A corrupção não pode ser avaliada de forma inequívoca, uma vez que nunca existe apenas um motivo responsável pela sua ocorrência e desenvolvimento. E apesar da extensa literatura existente que a tenta explicar racionalmente, nos últimos 20 anos o fenómeno tem vindo a despertar um particular interesse junto de académicos mais relacionados com  estudo de abordagens individuais, psicossociais e cognitivas. Parámos em algumas estantes e espreitámos algumas das teorias subjacentes a um dos problemas mais prementes do mundo
POR HELENA OLIVEIRA

Proveniente do latim “corruptĭo”, na linguagem comum a corrupção é entendida como um comportamento desonesto ou ilegal, especialmente por parte de pessoas que ocupam posições de poder e autoridade. Na maioria das sociedades e de acordo com a percepção pública, a corrupção não é uma acção justificável, mas sim uma espécie de erva daninha que se alastra cada vez mais. Mas foi sempre assim?

O académico Štefan Šumah refere que vários filósofos ilustres, nomeadamente Platão (A República), Aristóteles (A Política), Maquiavel (O Príncipe), Hobbes (O Leviatã) e Montesquieu (Do Espírito das Leis), definiram este comportamento antiético como um sinal de decadência moral na sociedade, o que revela que o mesmo esta longe de ser um fenómeno novo.

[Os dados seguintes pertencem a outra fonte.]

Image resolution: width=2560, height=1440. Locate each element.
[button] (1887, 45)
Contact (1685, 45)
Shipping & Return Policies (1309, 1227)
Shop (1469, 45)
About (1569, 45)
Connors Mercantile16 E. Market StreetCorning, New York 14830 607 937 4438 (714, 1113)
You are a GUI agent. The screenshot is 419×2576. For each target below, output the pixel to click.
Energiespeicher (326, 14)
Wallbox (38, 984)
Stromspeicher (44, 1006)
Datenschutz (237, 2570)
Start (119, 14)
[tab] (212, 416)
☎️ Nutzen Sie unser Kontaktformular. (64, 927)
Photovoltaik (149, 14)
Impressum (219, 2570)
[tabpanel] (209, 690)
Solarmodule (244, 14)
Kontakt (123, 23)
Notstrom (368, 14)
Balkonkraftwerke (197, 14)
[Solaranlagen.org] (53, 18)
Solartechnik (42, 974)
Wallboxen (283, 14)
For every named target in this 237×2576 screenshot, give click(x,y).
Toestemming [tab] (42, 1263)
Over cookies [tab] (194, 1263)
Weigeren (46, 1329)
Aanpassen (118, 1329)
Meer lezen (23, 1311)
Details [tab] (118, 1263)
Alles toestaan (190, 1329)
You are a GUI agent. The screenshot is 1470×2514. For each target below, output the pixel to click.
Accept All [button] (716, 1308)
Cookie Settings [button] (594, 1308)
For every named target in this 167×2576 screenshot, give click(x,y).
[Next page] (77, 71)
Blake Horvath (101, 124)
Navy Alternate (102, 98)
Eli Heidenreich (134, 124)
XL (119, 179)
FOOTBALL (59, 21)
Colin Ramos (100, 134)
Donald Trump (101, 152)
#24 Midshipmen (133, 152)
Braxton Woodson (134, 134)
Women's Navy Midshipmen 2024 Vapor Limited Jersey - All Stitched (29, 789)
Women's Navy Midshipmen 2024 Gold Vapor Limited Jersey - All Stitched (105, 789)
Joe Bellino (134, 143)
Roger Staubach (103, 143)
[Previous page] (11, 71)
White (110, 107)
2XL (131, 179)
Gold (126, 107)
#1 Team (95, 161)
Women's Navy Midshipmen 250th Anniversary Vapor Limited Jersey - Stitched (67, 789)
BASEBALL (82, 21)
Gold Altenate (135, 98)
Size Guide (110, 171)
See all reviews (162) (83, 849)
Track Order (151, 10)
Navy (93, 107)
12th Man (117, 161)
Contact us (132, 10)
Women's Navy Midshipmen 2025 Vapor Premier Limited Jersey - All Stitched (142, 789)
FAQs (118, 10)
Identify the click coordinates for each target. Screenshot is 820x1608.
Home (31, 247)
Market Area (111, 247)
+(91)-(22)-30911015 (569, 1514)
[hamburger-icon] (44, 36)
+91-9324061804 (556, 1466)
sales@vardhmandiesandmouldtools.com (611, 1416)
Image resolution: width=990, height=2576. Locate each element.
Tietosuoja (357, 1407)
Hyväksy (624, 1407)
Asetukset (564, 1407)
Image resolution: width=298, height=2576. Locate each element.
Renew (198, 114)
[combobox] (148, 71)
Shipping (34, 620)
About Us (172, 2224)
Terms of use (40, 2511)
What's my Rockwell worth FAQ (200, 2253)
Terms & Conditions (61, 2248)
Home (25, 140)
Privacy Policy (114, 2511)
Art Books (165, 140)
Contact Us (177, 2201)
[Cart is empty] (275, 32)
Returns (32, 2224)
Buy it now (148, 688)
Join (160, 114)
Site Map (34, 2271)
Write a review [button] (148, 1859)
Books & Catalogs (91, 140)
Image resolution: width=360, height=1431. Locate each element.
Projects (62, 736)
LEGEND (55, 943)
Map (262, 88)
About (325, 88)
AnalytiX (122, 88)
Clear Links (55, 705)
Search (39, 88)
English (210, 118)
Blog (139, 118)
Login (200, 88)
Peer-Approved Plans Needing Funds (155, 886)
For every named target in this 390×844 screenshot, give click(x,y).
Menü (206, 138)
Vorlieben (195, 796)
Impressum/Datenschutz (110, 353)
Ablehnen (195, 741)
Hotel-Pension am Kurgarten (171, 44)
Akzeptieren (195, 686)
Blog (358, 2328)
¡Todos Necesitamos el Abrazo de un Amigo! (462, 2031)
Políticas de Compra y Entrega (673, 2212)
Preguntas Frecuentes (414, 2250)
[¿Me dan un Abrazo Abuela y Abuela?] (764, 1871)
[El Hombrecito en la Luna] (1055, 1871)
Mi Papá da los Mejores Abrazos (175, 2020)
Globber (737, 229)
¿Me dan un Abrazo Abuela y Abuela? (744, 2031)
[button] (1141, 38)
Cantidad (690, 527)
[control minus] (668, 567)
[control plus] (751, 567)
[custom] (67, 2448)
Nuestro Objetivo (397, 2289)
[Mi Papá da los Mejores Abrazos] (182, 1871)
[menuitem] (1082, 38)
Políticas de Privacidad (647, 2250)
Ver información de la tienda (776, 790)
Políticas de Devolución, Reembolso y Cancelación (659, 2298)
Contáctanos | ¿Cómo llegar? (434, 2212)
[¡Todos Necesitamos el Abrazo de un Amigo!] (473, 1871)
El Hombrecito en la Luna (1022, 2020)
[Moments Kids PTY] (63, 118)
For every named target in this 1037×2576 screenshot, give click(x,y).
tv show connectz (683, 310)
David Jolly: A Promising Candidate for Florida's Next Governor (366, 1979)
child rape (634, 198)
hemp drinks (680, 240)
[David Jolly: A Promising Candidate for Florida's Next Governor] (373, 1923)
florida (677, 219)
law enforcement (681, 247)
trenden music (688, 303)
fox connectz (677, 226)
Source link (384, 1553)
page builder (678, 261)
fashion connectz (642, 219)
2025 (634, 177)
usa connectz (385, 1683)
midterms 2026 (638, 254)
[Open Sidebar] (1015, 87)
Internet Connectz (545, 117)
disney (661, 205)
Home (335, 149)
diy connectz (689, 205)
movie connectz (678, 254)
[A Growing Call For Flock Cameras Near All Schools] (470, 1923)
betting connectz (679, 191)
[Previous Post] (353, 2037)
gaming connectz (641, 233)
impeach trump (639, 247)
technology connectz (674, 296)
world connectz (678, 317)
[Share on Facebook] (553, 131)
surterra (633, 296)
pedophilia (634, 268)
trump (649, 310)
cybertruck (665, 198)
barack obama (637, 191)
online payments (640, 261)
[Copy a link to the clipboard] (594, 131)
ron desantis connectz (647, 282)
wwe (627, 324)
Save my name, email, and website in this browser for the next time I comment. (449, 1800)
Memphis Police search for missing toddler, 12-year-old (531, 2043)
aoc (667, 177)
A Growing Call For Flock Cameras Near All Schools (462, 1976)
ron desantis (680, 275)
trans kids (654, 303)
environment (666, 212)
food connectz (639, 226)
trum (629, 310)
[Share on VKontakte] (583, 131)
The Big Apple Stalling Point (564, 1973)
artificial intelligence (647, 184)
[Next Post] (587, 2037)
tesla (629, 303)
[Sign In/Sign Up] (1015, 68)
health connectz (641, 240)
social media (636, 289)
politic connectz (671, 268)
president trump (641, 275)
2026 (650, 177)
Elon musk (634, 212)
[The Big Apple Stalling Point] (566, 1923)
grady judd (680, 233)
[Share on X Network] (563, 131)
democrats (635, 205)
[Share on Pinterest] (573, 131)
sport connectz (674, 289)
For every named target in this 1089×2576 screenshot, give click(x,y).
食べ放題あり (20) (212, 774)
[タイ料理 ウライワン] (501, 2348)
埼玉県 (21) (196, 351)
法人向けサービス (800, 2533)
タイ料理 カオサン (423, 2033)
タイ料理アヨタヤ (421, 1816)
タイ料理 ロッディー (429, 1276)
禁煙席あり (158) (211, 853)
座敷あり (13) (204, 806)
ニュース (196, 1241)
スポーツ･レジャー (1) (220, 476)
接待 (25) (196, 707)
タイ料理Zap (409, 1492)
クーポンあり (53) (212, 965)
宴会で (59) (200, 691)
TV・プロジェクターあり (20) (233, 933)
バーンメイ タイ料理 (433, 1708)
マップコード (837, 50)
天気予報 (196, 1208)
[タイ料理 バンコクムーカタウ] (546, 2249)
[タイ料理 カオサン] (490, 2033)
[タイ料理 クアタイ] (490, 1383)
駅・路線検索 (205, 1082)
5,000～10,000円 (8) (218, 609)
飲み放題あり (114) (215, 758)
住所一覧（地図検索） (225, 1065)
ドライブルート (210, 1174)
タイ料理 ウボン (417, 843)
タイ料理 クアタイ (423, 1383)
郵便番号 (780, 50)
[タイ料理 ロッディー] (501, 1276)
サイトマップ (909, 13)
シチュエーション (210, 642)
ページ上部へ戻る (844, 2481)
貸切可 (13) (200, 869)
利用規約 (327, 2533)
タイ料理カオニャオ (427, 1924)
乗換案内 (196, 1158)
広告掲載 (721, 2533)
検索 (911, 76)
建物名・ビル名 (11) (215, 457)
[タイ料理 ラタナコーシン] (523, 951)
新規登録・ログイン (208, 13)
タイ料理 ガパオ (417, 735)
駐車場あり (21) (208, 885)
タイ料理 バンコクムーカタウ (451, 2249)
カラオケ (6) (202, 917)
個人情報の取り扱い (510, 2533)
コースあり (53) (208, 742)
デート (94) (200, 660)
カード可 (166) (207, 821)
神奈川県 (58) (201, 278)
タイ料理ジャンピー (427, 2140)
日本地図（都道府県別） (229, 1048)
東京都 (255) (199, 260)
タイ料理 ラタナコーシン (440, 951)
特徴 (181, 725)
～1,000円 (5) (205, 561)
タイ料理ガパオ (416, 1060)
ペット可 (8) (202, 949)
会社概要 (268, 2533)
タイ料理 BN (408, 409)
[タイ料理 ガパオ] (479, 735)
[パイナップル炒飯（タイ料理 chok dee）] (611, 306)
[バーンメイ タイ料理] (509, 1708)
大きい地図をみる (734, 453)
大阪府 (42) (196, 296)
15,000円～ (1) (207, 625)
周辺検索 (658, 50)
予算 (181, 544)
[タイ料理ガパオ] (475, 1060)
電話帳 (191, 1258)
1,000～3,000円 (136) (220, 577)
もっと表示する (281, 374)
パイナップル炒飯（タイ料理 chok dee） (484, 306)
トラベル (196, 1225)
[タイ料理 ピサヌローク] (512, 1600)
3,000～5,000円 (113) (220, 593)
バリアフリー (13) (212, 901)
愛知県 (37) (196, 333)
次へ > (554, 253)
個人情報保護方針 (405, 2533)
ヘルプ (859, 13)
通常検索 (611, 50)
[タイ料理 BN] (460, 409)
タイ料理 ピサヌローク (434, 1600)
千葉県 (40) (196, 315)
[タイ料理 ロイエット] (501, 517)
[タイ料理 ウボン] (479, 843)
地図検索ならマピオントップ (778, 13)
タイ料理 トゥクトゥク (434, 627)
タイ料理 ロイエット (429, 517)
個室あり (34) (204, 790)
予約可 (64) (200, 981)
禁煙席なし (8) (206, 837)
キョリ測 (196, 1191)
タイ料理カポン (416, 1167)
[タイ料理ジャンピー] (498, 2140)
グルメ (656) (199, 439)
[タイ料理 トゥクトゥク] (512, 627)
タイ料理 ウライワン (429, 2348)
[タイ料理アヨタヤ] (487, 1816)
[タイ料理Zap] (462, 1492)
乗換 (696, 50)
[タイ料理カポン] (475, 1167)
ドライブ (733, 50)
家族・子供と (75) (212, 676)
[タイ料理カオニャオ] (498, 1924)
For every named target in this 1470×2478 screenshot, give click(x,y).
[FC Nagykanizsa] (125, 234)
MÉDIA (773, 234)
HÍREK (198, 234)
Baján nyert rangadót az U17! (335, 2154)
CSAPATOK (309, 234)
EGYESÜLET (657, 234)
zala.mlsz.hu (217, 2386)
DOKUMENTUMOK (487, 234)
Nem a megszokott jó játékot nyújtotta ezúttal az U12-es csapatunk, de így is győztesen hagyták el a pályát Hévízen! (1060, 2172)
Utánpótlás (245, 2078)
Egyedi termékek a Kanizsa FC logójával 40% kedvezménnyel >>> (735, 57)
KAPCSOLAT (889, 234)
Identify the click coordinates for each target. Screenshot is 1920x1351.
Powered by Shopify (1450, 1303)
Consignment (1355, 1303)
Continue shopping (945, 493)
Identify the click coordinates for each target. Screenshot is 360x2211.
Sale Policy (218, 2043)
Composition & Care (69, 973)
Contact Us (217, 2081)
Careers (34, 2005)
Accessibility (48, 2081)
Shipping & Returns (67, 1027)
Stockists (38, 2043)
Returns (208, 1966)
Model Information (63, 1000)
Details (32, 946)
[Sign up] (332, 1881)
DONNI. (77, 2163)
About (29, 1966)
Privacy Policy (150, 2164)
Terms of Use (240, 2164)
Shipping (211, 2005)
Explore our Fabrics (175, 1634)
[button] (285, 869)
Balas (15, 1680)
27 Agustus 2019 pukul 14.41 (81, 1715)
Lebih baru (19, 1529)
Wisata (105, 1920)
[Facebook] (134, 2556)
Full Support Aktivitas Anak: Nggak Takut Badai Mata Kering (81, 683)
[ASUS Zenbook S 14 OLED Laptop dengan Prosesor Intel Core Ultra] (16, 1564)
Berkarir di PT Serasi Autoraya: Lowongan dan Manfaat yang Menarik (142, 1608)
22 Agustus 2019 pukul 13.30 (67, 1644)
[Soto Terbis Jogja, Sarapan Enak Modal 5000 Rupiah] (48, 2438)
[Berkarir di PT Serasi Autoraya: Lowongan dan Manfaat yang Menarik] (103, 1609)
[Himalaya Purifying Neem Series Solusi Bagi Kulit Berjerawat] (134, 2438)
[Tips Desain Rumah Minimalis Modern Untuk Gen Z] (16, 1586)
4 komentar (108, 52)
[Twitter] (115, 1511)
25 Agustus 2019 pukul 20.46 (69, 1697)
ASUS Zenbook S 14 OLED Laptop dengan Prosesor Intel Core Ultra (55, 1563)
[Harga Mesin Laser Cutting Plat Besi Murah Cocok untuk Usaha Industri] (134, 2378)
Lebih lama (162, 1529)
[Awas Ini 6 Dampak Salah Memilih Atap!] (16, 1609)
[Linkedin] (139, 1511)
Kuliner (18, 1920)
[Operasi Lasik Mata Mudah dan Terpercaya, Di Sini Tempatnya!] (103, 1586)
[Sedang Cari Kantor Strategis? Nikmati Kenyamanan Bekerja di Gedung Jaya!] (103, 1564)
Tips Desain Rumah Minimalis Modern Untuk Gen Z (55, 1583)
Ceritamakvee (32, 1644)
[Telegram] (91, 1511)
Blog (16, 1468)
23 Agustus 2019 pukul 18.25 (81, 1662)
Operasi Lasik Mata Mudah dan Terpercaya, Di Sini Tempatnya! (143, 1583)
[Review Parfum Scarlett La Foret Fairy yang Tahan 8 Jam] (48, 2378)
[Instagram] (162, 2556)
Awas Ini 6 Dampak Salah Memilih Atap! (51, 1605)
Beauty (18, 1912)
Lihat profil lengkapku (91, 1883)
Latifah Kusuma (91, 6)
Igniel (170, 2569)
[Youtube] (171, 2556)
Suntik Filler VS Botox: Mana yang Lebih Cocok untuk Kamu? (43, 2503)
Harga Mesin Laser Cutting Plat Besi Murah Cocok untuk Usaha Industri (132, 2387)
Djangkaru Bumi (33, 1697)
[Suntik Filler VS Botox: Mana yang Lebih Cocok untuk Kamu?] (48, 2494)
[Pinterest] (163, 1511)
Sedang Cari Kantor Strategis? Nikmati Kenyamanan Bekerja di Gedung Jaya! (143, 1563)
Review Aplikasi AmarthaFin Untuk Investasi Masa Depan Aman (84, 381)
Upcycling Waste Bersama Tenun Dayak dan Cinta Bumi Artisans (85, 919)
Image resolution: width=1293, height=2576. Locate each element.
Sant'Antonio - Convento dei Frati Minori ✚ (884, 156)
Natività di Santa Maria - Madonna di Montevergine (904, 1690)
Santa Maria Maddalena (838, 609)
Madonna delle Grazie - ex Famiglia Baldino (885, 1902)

Na verdade é tão antigo quanto a Antiguidade, altura em que a corrupção já era considerada como um mal que afectava negativamente a administração pública e o funcionamento do sistema político. A palavra (e o acto) é igualmente mencionada como um grande pecado na Bíblia: “Suborno não tomarás, porque o suborno cega os que vêem claramente e perverte as palavras dos justos”, sendo que os primeiros registos de corrupção, de acordo com alguns historiadores, remontam ao século XIII a.C., à época da civilização assíria.

Como refere ainda Štefan Šumah, ao longo da história, foram muitos os intelectuais que teorizaram sobre a corrupção de uma forma ou de outra. Por exemplo, Maquiavel tinha uma opinião negativa sobre as repúblicas, considerando-as ainda mais corruptas do que outros regimes e, segundo o autor do famoso “A Arte da Guerra”, a corrupção conduzia à degradação moral, à má educação e à má-fé.

Por outro lado, o grande filósofo, diplomata e advogado Sir Francis Bacon era conhecido por receber subornos. Reza a história de que quando chegou ao mais alto cargo judicial em Inglaterra, foi apanhado em 28 casos de aceitação de suborno e defendeu-se perante o parlamento dizendo que normalmente aceitava suborno de ambas as partes envolvidas e que, por isso, o dinheiro sujo não afectava as suas decisões. O Parlamento não aceitou estes originais argumentos e enviou-o para a prisão, onde passou apenas alguns dias, uma vez que conseguiu subornar o juiz.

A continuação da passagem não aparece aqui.